Een van de mannen ging nog vlug even naar het toilet om zogenaamd zijn handen te wassen. In werkelijkheid maakte hij zijn pistool schietklaar. Bisschop zat achter zijn bureau in NSB-uniform, gesecondeerd door enkele medewerkers, onder wie conciërge Roelof Jan Oostindiën en hoofd distributiedienst Pieter de Boer. Op de vraag van Bisschop wat de mannen in Schoonebeek deden, antwoordden ze: 'Wij zijn hier in opdracht van de CCD (Crisis Controle Dienst)'. Toen Bisschop opstond voor inzage van de persoonsbewijzen en fouillering op wapenbezit, werd hij meteen in de borst geschoten. Dodelijk gewond viel hij op de grond. Oostindiën, die net als Bisschop gewapend was, kreeg eveneens een kogel in de borststreek. Ook de politiek betrouwbare De Boer werd dodelijk getroffen. De beide KP'ers gingen er snel vandoor.

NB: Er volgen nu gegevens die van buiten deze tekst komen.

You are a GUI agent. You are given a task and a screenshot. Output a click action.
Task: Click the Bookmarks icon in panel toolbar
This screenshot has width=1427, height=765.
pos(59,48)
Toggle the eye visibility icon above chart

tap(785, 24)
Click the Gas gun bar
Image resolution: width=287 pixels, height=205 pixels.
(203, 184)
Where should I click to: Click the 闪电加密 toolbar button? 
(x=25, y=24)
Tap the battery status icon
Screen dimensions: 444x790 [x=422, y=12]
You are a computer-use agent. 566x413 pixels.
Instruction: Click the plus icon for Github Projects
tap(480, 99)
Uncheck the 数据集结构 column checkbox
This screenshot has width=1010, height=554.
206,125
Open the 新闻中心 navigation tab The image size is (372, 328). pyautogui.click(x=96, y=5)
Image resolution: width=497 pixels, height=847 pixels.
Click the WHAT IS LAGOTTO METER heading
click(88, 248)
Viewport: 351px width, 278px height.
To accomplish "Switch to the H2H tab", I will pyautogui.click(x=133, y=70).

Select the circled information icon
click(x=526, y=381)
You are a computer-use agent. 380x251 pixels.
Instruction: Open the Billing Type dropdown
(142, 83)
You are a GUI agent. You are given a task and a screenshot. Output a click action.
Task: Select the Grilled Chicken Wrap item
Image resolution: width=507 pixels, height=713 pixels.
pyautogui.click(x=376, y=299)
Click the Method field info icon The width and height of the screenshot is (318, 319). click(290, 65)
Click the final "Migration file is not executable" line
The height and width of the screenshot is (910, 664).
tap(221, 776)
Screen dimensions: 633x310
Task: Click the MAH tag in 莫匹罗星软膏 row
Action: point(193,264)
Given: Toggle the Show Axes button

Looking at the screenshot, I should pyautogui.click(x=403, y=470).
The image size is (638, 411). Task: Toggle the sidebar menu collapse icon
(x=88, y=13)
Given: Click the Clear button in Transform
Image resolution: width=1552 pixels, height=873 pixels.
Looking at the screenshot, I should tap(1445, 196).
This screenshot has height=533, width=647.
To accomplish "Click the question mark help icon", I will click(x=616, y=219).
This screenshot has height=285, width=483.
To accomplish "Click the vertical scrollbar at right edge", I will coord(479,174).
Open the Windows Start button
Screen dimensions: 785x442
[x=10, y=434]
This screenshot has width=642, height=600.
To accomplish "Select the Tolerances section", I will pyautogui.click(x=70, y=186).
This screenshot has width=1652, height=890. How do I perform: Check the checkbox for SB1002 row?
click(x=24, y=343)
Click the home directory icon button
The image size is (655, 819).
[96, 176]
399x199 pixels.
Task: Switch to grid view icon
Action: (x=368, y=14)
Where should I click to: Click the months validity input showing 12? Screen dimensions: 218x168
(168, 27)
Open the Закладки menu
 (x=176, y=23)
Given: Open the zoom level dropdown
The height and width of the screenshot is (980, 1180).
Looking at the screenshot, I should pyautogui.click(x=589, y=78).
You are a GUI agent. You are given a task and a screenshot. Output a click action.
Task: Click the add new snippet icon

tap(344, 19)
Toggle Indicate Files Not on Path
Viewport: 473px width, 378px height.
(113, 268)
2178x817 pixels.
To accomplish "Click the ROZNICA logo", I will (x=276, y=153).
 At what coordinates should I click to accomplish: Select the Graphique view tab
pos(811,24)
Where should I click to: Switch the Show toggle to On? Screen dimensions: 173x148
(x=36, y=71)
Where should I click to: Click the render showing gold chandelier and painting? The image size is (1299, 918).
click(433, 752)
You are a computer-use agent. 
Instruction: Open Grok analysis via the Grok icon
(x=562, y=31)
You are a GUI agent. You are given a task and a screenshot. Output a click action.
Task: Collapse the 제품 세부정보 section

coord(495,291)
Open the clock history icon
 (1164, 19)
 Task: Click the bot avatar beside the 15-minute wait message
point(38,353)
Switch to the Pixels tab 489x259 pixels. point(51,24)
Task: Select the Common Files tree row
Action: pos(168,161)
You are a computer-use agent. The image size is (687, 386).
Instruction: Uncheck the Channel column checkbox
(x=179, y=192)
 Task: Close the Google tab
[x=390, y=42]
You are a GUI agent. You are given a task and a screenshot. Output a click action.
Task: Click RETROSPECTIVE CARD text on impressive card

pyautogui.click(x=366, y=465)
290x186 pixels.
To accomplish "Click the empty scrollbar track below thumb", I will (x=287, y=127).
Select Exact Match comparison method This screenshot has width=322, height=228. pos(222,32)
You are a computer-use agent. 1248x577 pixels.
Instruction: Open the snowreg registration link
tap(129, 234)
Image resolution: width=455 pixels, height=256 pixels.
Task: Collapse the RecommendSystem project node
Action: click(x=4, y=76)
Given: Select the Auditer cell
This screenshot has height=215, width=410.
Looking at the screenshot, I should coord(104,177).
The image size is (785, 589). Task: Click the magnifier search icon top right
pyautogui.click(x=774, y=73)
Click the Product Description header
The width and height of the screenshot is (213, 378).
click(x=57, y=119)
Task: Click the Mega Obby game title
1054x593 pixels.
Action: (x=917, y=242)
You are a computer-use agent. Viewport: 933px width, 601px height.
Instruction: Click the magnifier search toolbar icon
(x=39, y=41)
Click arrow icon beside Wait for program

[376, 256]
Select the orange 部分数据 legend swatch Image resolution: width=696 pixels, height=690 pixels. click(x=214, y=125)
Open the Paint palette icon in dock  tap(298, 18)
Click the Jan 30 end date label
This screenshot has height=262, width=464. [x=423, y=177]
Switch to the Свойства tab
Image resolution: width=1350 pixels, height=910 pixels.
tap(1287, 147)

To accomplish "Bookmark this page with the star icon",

De bezetter nam wraak en arresteerde de opperwachtmeester van de politie Johannes Kippers, die in april 1944 op deWaalsdorpervlakte bij Den Haag werd gefusilleerd. In Hoogeveen was de dag na de aanslag als represaille een razzia, waarbij notaris Johannes Mulder, jonkheer Marius de Jonge en de onderwijzer Adriaan Baas met een aantal anderen werden gevangen genomen. Die anderen werden na een dag vrijgelaten, maar het genoemde drietal werd op de vroege zondagmorgen begin augustus achter het Noorderhuis in het Spaarbankbos gefusilleerd.
Veemgericht
De historicus Albert Oosthoek belicht in het eerste deel van het boek de achtergrond van liquidaties. Hij vertelt hoe er in Friesland een soort 'veemgericht' van juristen functioneerde. Zo was er het geval van de 20-jarige Griet Sinnema uit Ried. Zij was overtuigd pro-Duits en hielp als tolk bij het vorderen van paarden en hooi. Daardoor maakte zij zich bij veel boeren gehaat. Bovendien werd ze in haar omgeving verdacht van verraad. Het 'veemgericht' gaf toestemming om haar te liquideren.
De in Sexbierurn ondergedoken districtscommandant Anne Gerrit van der Horst van de Binnenlandse Strijdkrachten was bang voor represailles van de Duitsers en besloot tot uitstel van de executie van Griet Sinnema. Daarna meldden zich bij hem twee in Achlum ondergedoken jonge illegale werkers 'of er niet wat te schieten viel'. Hij vroeg hen om na te gaan of Griet misschien zogenaamd een ongeluk kon krijgen, waaraan ze zou overlijden.
De twee mannen, Cornelius Livius Koster uit Joure en Oedse Hendrik Klevringa uit Bolsward, konden dat geduld kennelijk niet opbrengen. Op 3 maart 1945, enkele weken voor de bevrijding, wachtten zij Griet op een verlaten landweg op en troffen haar met vijf schoten. Zij overleefde evenwel de aanslag. Als vergelding haalden de Duitsers vijf mannen uit het huis van bewaring in Leeuwarden; die in Dongjum werden gefusilleerd en een etmaal onder politiebewaking langs de weg bleven liggen. Anne van der Horst was woedend op de Duitsers, maar ook op de plegers van de aanslag
Klevringa verhuisde na de oorlog naar Hoogeveen, waar hij in 1983 het verzetsherdenkings-kruis kreeg en in 1987 overleed.